Unread post by eliakon »

Regularguy wrote:
eliakon wrote:I would honestly question if you even GET Followers...
...since you are only "divine" for a limited amount of time unlike the normal which would make it difficult to keep and impress a person.
If I were the GM, I would basically have it so that when out and about "powered up" you would get your groupies... but they would be what ever weak willed individuals were around at the time and not necessarily the same people every time.


Presumably, that could still be gotten around with some planning -- maybe you make a point of always retiring to your HQ with your current groupies, and only your current groupies, before the power wears off, so they're the only individuals around when you power back up? -- but I'm curious: would you apply that switcheroo to all the other Divine Aura types who lose their signature power?

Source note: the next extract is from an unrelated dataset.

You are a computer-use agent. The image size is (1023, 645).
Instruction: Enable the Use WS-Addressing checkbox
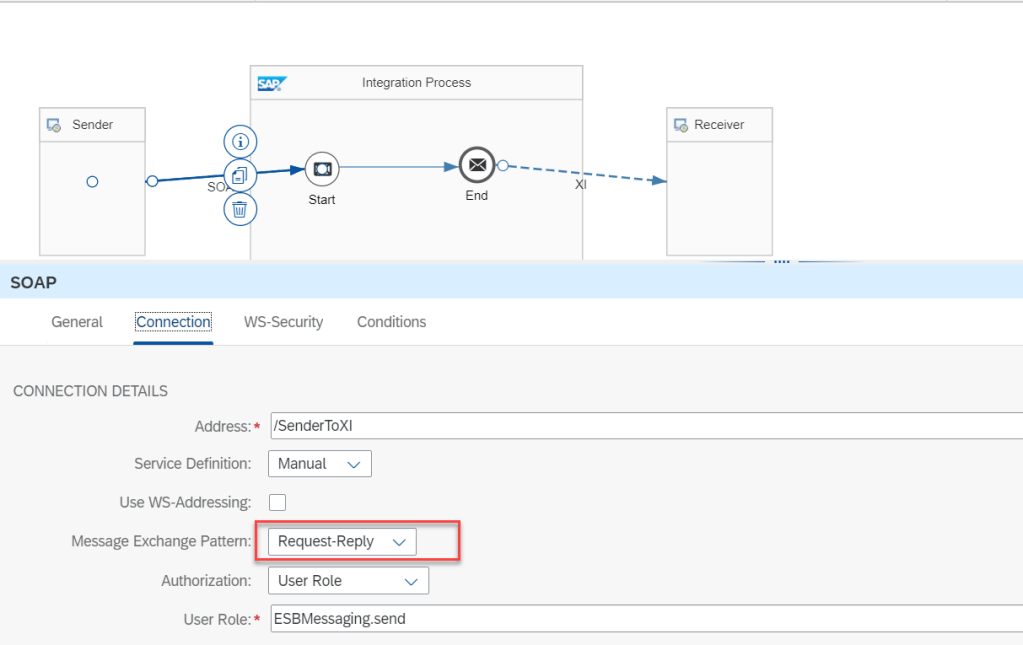pos(277,502)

Enchanted Object guy who only has the power when his eyes are glowing? Mystic Bestowed guy who only has the power in his 'super' form? Experiment guy who only has the power when he's transformed? Empowered guy who only has the power when he's a demigod? Do you figure they'd all get an ever-rotating retinue?

Absolutely. They too would not get a stable set of followers, unless as you said, they took specific pains to do so above and beyond simply having the power. They all have the same identical situation. Specifically they only have their divine aura for highly limited periods of time and that the rest of the time they are not super charismatic and thus the followers stop being fanatically interested in them.
If you want to use the power as a stepping stone to recruit minions though? Have at it, that is what roleplaying is all about.


Regularguy wrote:(How about a guy who gets hit with Negate Super Abilities each evening?)


Now this? This is a good example of reductio ad absurdum.
Aka it is a hypothetical edge case that could only exist in a specific unique situation that basically exists to try "prove" a logical argument false. As there is no rational way that that could ever come up in any game what so ever with out it being explicitly and specifically being done by the GM on purpose...
...then the GM would, obviously, be doing something very specific and deliberate in that case and the answer would there for, intrinsically be "What ever the answer is that is part of this unique situation that you have created for this specific scenario and/ or game."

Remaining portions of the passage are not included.